_THE EXERCISE_: Format the rows below as a numbered list, omitting any blank lines.

_SUPPLIED MATERIAL_:
══════

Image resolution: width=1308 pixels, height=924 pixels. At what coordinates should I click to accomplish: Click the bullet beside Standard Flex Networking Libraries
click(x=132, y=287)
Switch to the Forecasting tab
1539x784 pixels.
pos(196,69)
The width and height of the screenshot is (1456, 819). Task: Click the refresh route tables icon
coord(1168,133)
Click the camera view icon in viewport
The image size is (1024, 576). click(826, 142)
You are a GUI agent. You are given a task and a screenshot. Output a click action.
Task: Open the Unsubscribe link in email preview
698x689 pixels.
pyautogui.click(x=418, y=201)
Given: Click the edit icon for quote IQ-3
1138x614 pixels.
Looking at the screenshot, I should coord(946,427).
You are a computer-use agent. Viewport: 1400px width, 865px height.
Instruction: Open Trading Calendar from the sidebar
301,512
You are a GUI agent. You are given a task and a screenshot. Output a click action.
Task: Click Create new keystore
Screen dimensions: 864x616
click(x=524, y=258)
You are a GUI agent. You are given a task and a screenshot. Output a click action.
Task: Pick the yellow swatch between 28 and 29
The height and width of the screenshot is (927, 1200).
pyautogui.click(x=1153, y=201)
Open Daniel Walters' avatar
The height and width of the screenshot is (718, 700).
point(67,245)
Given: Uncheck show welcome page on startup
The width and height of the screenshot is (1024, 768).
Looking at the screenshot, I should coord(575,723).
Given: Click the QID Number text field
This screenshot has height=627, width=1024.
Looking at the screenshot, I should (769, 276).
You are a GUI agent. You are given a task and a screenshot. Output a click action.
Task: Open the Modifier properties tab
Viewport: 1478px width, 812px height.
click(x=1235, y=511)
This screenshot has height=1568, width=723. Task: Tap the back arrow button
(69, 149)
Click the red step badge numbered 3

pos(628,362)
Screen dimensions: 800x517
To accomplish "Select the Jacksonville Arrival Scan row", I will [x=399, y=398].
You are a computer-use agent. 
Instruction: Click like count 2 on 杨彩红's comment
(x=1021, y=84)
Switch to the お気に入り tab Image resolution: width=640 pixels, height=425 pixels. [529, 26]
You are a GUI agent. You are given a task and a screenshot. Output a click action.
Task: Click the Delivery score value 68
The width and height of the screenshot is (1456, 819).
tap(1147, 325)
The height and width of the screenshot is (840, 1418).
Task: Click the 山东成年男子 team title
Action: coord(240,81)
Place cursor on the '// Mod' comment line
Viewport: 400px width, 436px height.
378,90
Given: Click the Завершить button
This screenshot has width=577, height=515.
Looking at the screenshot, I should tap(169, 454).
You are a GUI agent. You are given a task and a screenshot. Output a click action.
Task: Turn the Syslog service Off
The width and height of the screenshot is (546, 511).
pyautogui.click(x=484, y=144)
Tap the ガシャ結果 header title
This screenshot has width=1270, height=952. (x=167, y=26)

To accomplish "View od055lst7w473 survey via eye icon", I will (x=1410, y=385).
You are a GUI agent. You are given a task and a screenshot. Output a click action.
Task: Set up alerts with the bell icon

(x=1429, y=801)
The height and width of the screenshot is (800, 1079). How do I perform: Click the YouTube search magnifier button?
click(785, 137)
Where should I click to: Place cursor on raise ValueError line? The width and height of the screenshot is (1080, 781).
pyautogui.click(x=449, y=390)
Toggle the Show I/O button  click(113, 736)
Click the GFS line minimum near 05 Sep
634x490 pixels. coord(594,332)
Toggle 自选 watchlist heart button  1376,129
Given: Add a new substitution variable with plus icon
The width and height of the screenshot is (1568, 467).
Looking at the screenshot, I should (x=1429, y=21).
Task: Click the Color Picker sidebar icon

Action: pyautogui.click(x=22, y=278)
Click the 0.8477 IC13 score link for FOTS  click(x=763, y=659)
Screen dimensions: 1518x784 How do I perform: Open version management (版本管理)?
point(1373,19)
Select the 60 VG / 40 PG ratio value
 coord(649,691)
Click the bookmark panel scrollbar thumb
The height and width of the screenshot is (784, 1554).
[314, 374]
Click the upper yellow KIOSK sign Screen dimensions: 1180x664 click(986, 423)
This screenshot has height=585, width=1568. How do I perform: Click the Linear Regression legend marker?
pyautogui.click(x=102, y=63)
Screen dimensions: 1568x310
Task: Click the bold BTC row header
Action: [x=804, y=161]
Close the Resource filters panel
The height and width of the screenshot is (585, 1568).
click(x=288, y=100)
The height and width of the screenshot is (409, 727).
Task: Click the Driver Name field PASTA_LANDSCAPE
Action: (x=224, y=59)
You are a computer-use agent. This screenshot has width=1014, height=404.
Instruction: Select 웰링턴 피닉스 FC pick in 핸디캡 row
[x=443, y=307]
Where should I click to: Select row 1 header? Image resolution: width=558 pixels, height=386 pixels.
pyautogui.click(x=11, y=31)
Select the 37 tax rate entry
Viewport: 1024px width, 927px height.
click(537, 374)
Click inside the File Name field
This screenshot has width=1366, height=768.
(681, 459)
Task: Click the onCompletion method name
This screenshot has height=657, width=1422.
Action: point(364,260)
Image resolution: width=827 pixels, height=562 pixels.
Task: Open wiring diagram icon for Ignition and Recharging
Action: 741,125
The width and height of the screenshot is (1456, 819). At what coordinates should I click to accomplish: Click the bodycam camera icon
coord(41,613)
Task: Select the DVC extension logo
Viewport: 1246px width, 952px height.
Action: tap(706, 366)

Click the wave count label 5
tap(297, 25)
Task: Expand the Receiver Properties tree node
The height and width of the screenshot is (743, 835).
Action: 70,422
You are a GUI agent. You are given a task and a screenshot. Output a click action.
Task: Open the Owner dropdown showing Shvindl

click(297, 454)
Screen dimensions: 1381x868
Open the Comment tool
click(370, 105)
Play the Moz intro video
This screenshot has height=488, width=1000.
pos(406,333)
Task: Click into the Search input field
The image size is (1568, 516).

══════

_ANSWER TO THE EXERCISE_:
1. Image resolution: width=1308 pixels, height=924 pixels. At what coordinates should I click to accomplish: Click the bullet beside Standard Flex Networking Libraries
2. click(x=132, y=287)
3. Switch to the Forecasting tab
4. 1539x784 pixels.
5. pos(196,69)
6. The width and height of the screenshot is (1456, 819). Task: Click the refresh route tables icon
7. coord(1168,133)
8. Click the camera view icon in viewport
9. The image size is (1024, 576). click(826, 142)
10. You are a GUI agent. You are given a task and a screenshot. Output a click action.
11. Task: Open the Unsubscribe link in email preview
12. 698x689 pixels.
13. pyautogui.click(x=418, y=201)
14. Given: Click the edit icon for quote IQ-3
15. 1138x614 pixels.
16. Looking at the screenshot, I should coord(946,427).
17. You are a computer-use agent. Viewport: 1400px width, 865px height.
18. Instruction: Open Trading Calendar from the sidebar
19. 301,512
20. You are a GUI agent. You are given a task and a screenshot. Output a click action.
21. Task: Click Create new keystore
22. Screen dimensions: 864x616
23. click(x=524, y=258)
24. You are a GUI agent. You are given a task and a screenshot. Output a click action.
25. Task: Pick the yellow swatch between 28 and 29
26. The height and width of the screenshot is (927, 1200).
27. pyautogui.click(x=1153, y=201)
28. Open Daniel Walters' avatar
29. The height and width of the screenshot is (718, 700).
30. point(67,245)
31. Given: Uncheck show welcome page on startup
32. The width and height of the screenshot is (1024, 768).
33. Looking at the screenshot, I should coord(575,723).
34. Given: Click the QID Number text field
35. This screenshot has height=627, width=1024.
36. Looking at the screenshot, I should (769, 276).
37. You are a GUI agent. You are given a task and a screenshot. Output a click action.
38. Task: Open the Modifier properties tab
39. Viewport: 1478px width, 812px height.
40. click(x=1235, y=511)
41. This screenshot has height=1568, width=723. Task: Tap the back arrow button
42. (69, 149)
43. Click the red step badge numbered 3
44. pos(628,362)
45. Screen dimensions: 800x517
46. To accomplish "Select the Jacksonville Arrival Scan row", I will [x=399, y=398].
47. You are a computer-use agent. 
48. Instruction: Click like count 2 on 杨彩红's comment
49. (x=1021, y=84)
50. Switch to the お気に入り tab Image resolution: width=640 pixels, height=425 pixels. [529, 26]
51. You are a GUI agent. You are given a task and a screenshot. Output a click action.
52. Task: Click the Delivery score value 68
53. The width and height of the screenshot is (1456, 819).
54. tap(1147, 325)
55. The height and width of the screenshot is (840, 1418).
56. Task: Click the 山东成年男子 team title
57. Action: coord(240,81)
58. Place cursor on the '// Mod' comment line
59. Viewport: 400px width, 436px height.
60. 378,90
61. Given: Click the Завершить button
62. This screenshot has width=577, height=515.
63. Looking at the screenshot, I should tap(169, 454).
64. You are a GUI agent. You are given a task and a screenshot. Output a click action.
65. Task: Turn the Syslog service Off
66. The width and height of the screenshot is (546, 511).
67. pyautogui.click(x=484, y=144)
68. Tap the ガシャ結果 header title
69. This screenshot has width=1270, height=952. (x=167, y=26)
70. To accomplish "View od055lst7w473 survey via eye icon", I will (x=1410, y=385).
71. You are a GUI agent. You are given a task and a screenshot. Output a click action.
72. Task: Set up alerts with the bell icon
73. (x=1429, y=801)
74. The height and width of the screenshot is (800, 1079). How do I perform: Click the YouTube search magnifier button?
75. click(785, 137)
76. Where should I click to: Place cursor on raise ValueError line? The width and height of the screenshot is (1080, 781).
77. pyautogui.click(x=449, y=390)
78. Toggle the Show I/O button  click(113, 736)
79. Click the GFS line minimum near 05 Sep
80. 634x490 pixels. coord(594,332)
81. Toggle 自选 watchlist heart button  1376,129
82. Given: Add a new substitution variable with plus icon
83. The width and height of the screenshot is (1568, 467).
84. Looking at the screenshot, I should (x=1429, y=21).
85. Task: Click the Color Picker sidebar icon
86. Action: pyautogui.click(x=22, y=278)
87. Click the 0.8477 IC13 score link for FOTS  click(x=763, y=659)
88. Screen dimensions: 1518x784 How do I perform: Open version management (版本管理)?
89. point(1373,19)
90. Select the 60 VG / 40 PG ratio value
91.  coord(649,691)
92. Click the bookmark panel scrollbar thumb
93. The height and width of the screenshot is (784, 1554).
94. [314, 374]
95. Click the upper yellow KIOSK sign Screen dimensions: 1180x664 click(986, 423)
96. This screenshot has height=585, width=1568. How do I perform: Click the Linear Regression legend marker?
97. pyautogui.click(x=102, y=63)
98. Screen dimensions: 1568x310
99. Task: Click the bold BTC row header
100. Action: [x=804, y=161]
101. Close the Resource filters panel
102. The height and width of the screenshot is (585, 1568).
103. click(x=288, y=100)
104. The height and width of the screenshot is (409, 727).
105. Task: Click the Driver Name field PASTA_LANDSCAPE
106. Action: (x=224, y=59)
107. You are a computer-use agent. This screenshot has width=1014, height=404.
108. Instruction: Select 웰링턴 피닉스 FC pick in 핸디캡 row
109. [x=443, y=307]
110. Where should I click to: Select row 1 header? Image resolution: width=558 pixels, height=386 pixels.
111. pyautogui.click(x=11, y=31)
112. Select the 37 tax rate entry
113. Viewport: 1024px width, 927px height.
114. click(537, 374)
115. Click inside the File Name field
116. This screenshot has width=1366, height=768.
117. (681, 459)
118. Task: Click the onCompletion method name
119. This screenshot has height=657, width=1422.
120. Action: point(364,260)
121. Image resolution: width=827 pixels, height=562 pixels.
122. Task: Open wiring diagram icon for Ignition and Recharging
123. Action: 741,125
124. The width and height of the screenshot is (1456, 819). At what coordinates should I click to accomplish: Click the bodycam camera icon
125. coord(41,613)
126. Task: Select the DVC extension logo
127. Viewport: 1246px width, 952px height.
128. Action: tap(706, 366)
129. Click the wave count label 5
130. tap(297, 25)
131. Task: Expand the Receiver Properties tree node
132. The height and width of the screenshot is (743, 835).
133. Action: 70,422
134. You are a GUI agent. You are given a task and a screenshot. Output a click action.
135. Task: Open the Owner dropdown showing Shvindl
136. click(297, 454)
137. Screen dimensions: 1381x868
138. Open the Comment tool
139. click(370, 105)
140. Play the Moz intro video
141. This screenshot has height=488, width=1000.
142. pos(406,333)
143. Task: Click into the Search input field
144. The image size is (1568, 516).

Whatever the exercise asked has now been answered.